◆ What to do ◆
Set down exactly, from the records below, the line with "Etihad Airways Singapore Office (87, 1811)" through the line with "Etihad Airways Colombo Office in Sri Lanka", and nothing else.

◆ Data records ◆
- - -

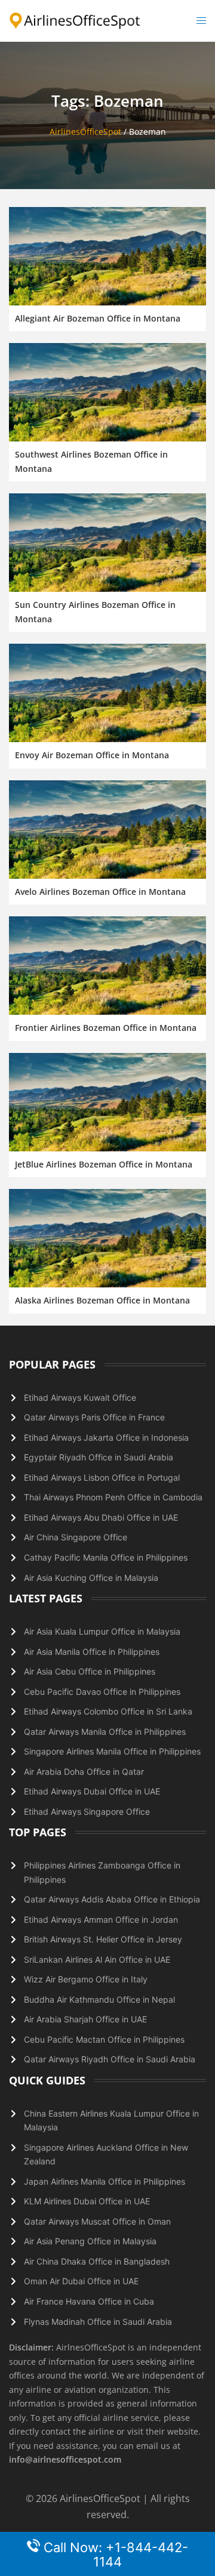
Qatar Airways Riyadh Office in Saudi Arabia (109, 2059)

- - -

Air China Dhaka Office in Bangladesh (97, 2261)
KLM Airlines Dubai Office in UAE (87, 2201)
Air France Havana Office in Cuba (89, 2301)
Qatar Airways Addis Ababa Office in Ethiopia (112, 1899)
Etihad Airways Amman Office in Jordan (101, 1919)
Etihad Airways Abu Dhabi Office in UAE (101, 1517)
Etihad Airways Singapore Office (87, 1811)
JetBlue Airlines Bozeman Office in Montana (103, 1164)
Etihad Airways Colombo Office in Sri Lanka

- - -

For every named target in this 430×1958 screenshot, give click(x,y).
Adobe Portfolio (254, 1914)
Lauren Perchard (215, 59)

- - -

◆ Exercise answer ◆
Etihad Airways Singapore Office (87, 1811)
JetBlue Airlines Bozeman Office in Montana (103, 1164)
Etihad Airways Colombo Office in Sri Lanka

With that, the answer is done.